__PROBLEMS TO WORK ON__:
**A.** Output the passage of the quality testing notebook below from "# Initialize chat" to "chat_client = get_chat_client()", copying it word for word.
**B.** Name every quality metric, with its scale, that the quality testing notebook below says Gemini 2.5 Flash uses to evaluate the answers.

__TEXT FOR ANALYSIS__:
# Quality Testing for Agentic Workflow

This notebook tests the quality of the LangGraph agentic workflow by:
- Reading questions from `input/quality.csv`
- Running **all questions in parallel** through the workflow to generate answers
- Evaluating answers using Google Gemini 2.5 Flash for quality metrics:
  - **Correctness (1-5)**: Factual accuracy of the answer
  - **Fluency (1-5)**: Language quality and readability
  - **Relevance (1-5)**: How well the answer addresses the question
  - **Coverage (1-5)**: Completeness of the answer
- Saving results to `output/out_quality.csv`

In [18]:
import sys
import os
import pandas as pd
from pathlib import Path
from tqdm.notebook import tqdm
import json
import concurrent.futures
from threading import Lock

# Add project root to path
project_root = Path(os.getcwd()).parent
if str(project_root) not in sys.path:
    sys.path.insert(0, str(project_root))

from dotenv import load_dotenv
load_dotenv(project_root / ".env", override=True)

print(f"Project root: {project_root}")

Project root: /home/scsng/Desktop/Projects/Job_application/pwc/pwc_genai_task


In [19]:
from utils.chat_client import ChatClient
from utils.agents.agentic_workflow import AgenticWorkflow
from utils.rag.vector_db import QdrantDB
from google import genai
from google.genai import types

# Initialize chat client for agentic workflow
def get_chat_client():
    return ChatClient(
        base_url=os.getenv("INFERENCE_API_URL"),
        model=os.getenv("MODEL", "default-model"),
        api_key=os.getenv("INFERENCE_API_KEY")
    )

# Initialize agentic workflow
def get_agentic_workflow():
    """Initialize the agentic workflow with LLM."""
    chat_client = get_chat_client()

__DATA EXCERPTS__:
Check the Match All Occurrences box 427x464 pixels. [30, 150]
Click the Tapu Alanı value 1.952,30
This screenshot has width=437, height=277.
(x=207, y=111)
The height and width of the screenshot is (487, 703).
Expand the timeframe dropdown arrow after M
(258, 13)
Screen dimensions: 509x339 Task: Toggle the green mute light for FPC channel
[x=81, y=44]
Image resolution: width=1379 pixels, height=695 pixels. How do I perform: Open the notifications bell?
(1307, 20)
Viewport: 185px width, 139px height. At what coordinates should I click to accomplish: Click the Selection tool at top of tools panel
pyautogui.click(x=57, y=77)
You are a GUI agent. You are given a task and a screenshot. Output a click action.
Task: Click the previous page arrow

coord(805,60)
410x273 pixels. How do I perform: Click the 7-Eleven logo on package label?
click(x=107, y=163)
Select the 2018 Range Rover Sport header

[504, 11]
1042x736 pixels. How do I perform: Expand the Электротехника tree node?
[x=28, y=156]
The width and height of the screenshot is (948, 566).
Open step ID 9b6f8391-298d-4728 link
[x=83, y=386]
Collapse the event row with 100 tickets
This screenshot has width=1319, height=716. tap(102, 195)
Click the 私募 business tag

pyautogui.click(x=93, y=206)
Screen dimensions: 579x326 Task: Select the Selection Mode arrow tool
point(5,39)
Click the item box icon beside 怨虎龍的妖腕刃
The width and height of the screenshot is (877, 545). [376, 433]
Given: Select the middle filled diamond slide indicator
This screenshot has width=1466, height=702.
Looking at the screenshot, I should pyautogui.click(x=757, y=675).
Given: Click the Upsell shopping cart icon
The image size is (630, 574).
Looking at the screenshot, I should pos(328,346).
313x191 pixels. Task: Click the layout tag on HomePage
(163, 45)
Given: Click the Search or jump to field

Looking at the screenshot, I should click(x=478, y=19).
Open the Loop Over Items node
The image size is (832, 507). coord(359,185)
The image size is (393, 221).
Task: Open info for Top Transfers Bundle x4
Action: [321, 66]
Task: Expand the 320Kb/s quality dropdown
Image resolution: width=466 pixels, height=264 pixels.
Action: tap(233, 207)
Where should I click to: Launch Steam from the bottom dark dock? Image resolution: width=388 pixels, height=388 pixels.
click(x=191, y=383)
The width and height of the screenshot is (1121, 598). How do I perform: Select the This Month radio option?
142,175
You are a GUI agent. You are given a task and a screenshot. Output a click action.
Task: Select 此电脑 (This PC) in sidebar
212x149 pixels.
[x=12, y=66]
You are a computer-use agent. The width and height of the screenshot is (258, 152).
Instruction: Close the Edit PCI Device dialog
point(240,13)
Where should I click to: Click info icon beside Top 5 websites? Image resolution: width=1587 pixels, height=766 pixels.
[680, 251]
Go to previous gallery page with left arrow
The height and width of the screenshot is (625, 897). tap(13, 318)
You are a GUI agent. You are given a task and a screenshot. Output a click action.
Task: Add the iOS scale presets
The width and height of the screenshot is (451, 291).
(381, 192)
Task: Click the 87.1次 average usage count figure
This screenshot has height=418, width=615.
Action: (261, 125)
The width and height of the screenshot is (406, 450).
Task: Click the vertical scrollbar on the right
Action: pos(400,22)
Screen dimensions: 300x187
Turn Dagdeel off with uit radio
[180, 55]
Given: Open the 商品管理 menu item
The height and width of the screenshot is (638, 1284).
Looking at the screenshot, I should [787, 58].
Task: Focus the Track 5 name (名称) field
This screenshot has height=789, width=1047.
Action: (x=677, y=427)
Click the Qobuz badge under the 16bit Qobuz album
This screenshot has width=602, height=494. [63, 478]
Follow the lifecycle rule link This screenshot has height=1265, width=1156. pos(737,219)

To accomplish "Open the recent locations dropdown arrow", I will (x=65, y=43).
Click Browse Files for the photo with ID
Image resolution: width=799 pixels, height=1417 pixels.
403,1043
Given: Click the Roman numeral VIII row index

__ANSWER SET__:
**A.**
# Initialize chat client for agentic workflow
def get_chat_client():
    return ChatClient(
        base_url=os.getenv("INFERENCE_API_URL"),
        model=os.getenv("MODEL", "default-model"),
        api_key=os.getenv("INFERENCE_API_KEY")
    )

# Initialize agentic workflow
def get_agentic_workflow():
    """Initialize the agentic workflow with LLM."""
    chat_client = get_chat_client()

**B.**
- Correctness (1-5)
- Fluency (1-5)
- Relevance (1-5)
- Coverage (1-5)